Gradle can run tasks which can be thought of as build actions (eg compileKotlin — Compile Kotlin source files). Usually when you run Gradle a task is specified that is to be executed when running a build. It is good practice when customising/creating multiple Gradle tasks to do it within the tasks block, which is positioned after the dependencies block.

Often you will find it useful to customise some Gradle tasks (ones supplied by Gradle and/or a third party Gradle plugin). In order to customise a task it needs to be fetched first (via a lookup). Append the following:

val compileKotlin by tasks.getting(KotlinCompile::class) {
// Customise the “compileKotlin” task.
kotlinOptions.jvmTarget = “1.8”
doLast { println(“Finished compiling Kotlin source code”) }
}
val compileTestKotlin by tasks.getting(KotlinCompile::class) {
// Customise the “compileTestKotlin” task.
kotlinOptions.jvmTarget = “1.8”
doLast { println(“Finished compiling Kotlin source code for testing”) }
}

Remember to include the following import in the build file:

import org.jetbrains.kotlin.gradle.tasks.KotlinCompile

Initial Project Setup

After setting up the build and settings files the project can now be setup before running a Gradle build. All Kotlin source files in a Gradle project by convention must go in the src/main/kotlin directory; create this directory. In the new directory create a new package called org.example.calculator. Create a new Kotlin source file in the new package called calculator.kt, and include the following:

package org.example.calculator
fun main(args: Array<String>) = println(“Calculator logic goes in this file.”)
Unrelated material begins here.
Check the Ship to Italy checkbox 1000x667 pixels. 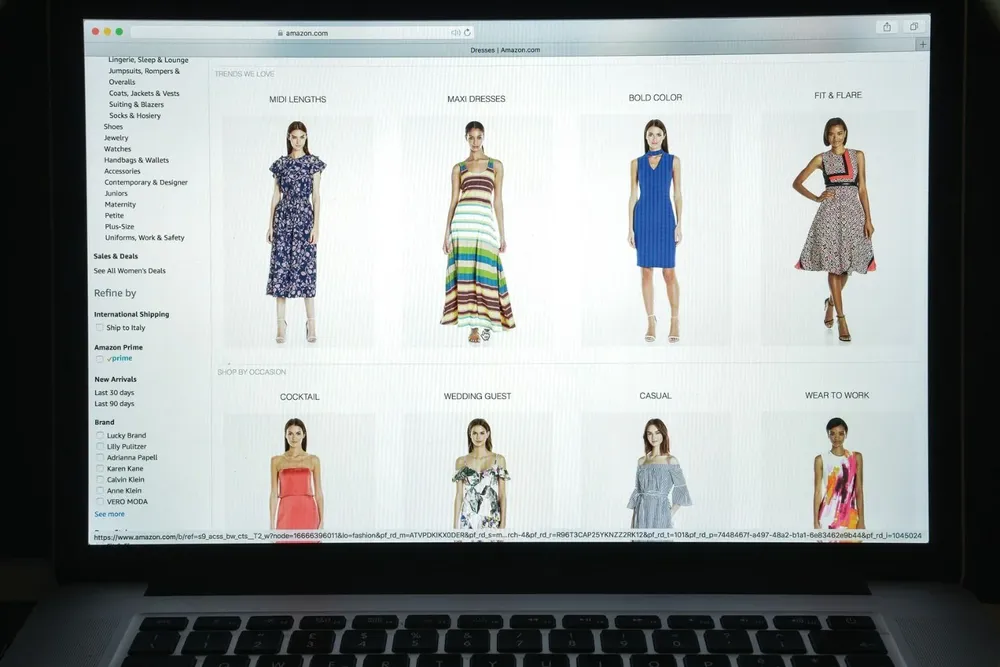(100, 327)
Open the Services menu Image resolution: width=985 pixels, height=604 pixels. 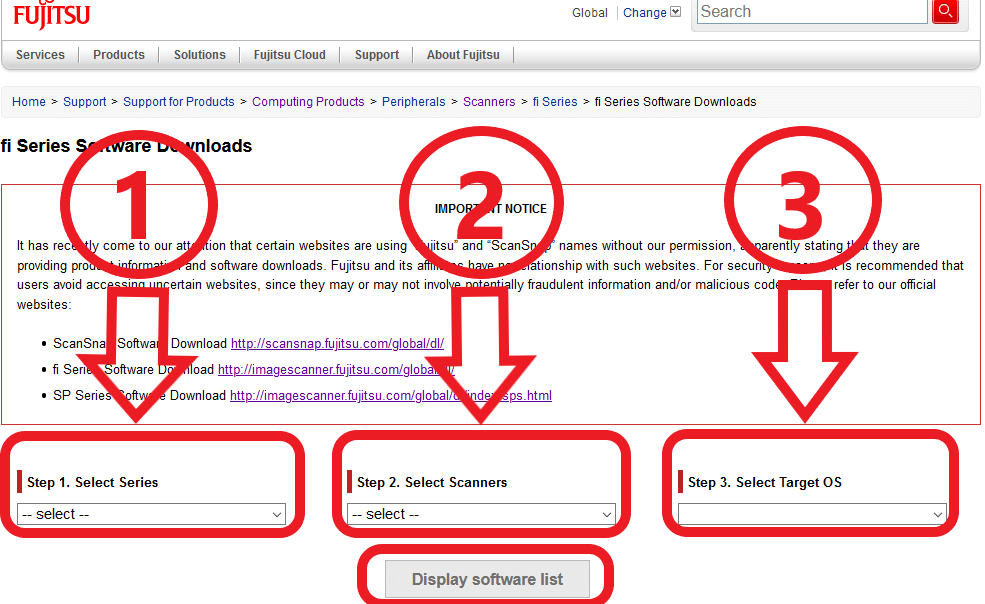coord(40,55)
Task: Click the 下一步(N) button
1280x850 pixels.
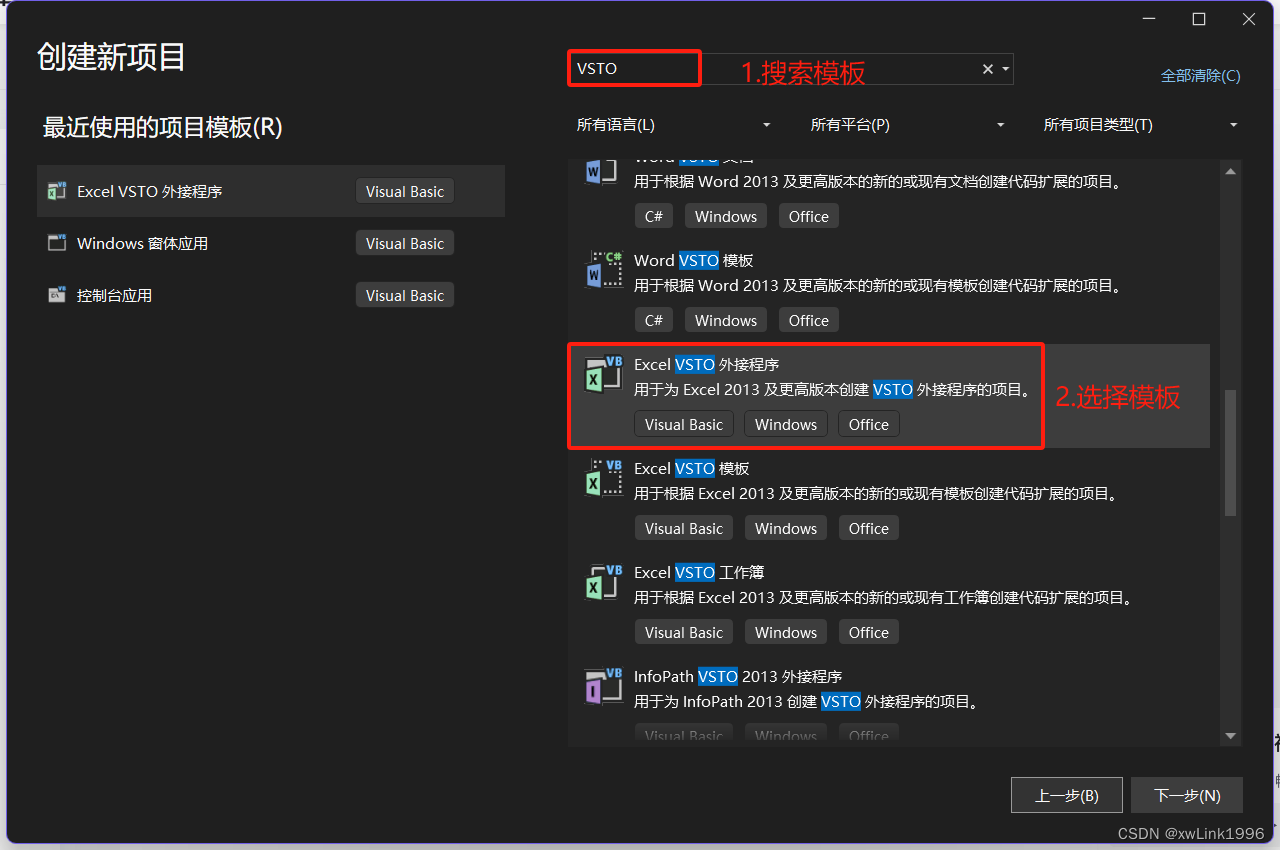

Run the program in Gradle via the terminal by running the following: ./gradlew run. If Kotlin Home error appears (e: Kotlin home does not exist or is not a directory:) then stop the Gradle daemon by running the following in a terminal: ./gradlew — stop, and run the program again. Congratulations, you have successfully done your first Gradle build using GKD.

Project Testing

After doing a Gradle build it is time to cover basic software testing with Gradle. In the calculator.kt file append the following:

fun add(num1: Double, num2: Double): Double {
return 0.0
}
fun subtract(num1: Double, num2: Double): Double {
return 0.0
}
fun multiply(num1: Double, num2: Double): Double {
return 0.0
}
fun divide(num1: Double, num2: Double): Double {
return 0.0
}

Just like with Kotlin source files Gradle has a standard convention for Kotlin source files used for software testing which must be placed in the src/test/kotlin directory; create this directory. In the new directory create a new package called org.example.calculator. Create a new Kotlin source file called CalculatorTest.kt in the new package, and include the following:

package org.example.calculator
import io.kotlintest.matchers.exactly
import io.kotlintest.matchers.shouldBe
import io.kotlintest.specs.FunSpec
class CalculatorTest : FunSpec() {
init {
testAdd()
testSubtract()
testDivide()
testMultiply()
}
fun testAdd() = test(“add returns the correct result”) {
val expected = 6.0
add(2.0, 4.0) shouldBe exactly(expected)
}
fun testSubtract() = test(“subtract returns the correct result”) {
val expected = 2.0
subtract(4.0, 2.0) shouldBe exactly(expected)
}
fun testDivide() = test(“divide returns the correct result”) {
val expected = 5.0
subtract(10.0, 2.0) shouldBe exactly(expected)
}
fun testMultiply() = test(“multiply returns the correct result”) {
val expected = 27.9
subtract(6.2, 4.5) shouldBe exactly(expected)
}
}

Test the program in Gradle via the terminal by running the following: ./gradlew test. After running the command all tests should fail as expected. In the calculator.kt file replace the add, subtract, multiply, and divide functions with the following:

fun add(num1: Double, num2: Double): Double {
return num1 + num2
}
fun subtract(num1: Double, num2: Double): Double {
return num1 — num2
}
fun multiply(num1: Double, num2: Double): Double {
return “%.2f”.format(num1 * num2).toDouble()
}
fun divide(num1: Double, num2: Double): Double {
return “%.2f”.format(num1 / num2).toDouble()
}

Run the program and all tests should pass.

Conclusion

After going through this tutorial you will now have a basic understanding of using GKD to do Gradle builds. GKD will have a stable release in Q1 2018. There is no word on when Google will support GKD.